In: Finance
a)What is the expected relationship between the relative real interest rates of two countries and the exchange rate of their currencies?
b. Assume that the level of capital flows between the U.S. and the country of Krendo is negligible (close
to zero) and will continue to be negligible. There is a substantial amount of trade between the U.S. and the country of Krendo and no capital flows. How will high inflation and high interest rates affect the value of the kren (Krendo’s currency)? Explain.
a) The expected relationship between the relative real interest rates of two countries and the exchange rate of their currencies is such that it eliminates arbitrage opportunities such as a risk-free gain from borrowing/lending and investing in the money market.
The following interest rate parity equation illustrates the relationship in mathematical form:-
(1+interet rate in A) = (Forward/Spot)*(1+Int rate in B)

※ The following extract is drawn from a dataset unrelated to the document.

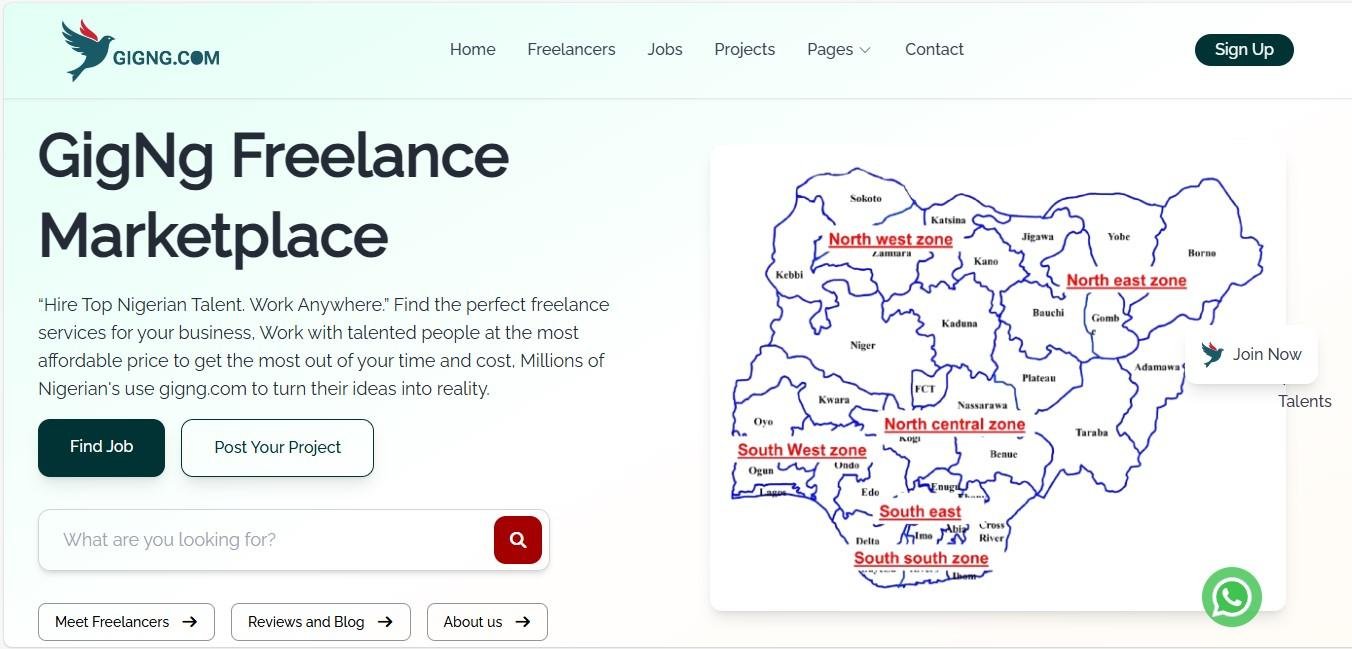This screenshot has width=1352, height=649.
Task: Select Projects in the top menu
Action: click(744, 49)
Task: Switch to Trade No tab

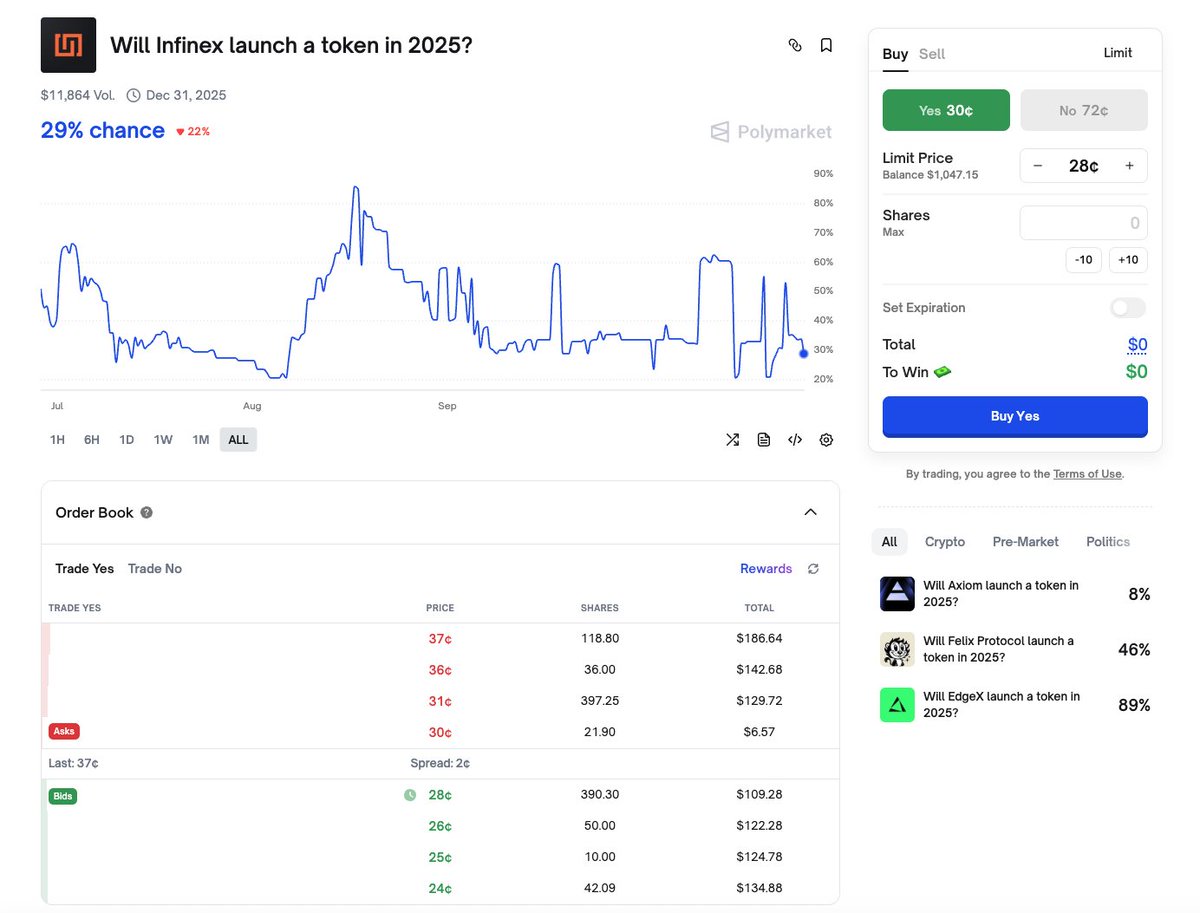Action: tap(155, 569)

This equation can be further approximated to:-
Int rate of A - Int rate of B = (Fwd-Spot)/Spot
If forward rate in this equation were not consistent with the corresponding interest rates there would be a clear arbitrage opportunity to earn a risk-free profit by directly converting the currency in the spot market then investing it and locking in the forward exchange rate. However, these actions would result in an increase in spot rate and a decrease in forward rate until equilibrium is achieved.
We can conclude that higher real interest rate of a country leads to a stronger home currency.
b) Since there is negligible capital flows between Krendo and US the high interest rates will not impact the exchange rates much (no capital flows) however, inflation will bear a direct impact on the trade, assuming that the trade is balanced between the 2 countries high inflation rate will cause the Kren to lose value against US.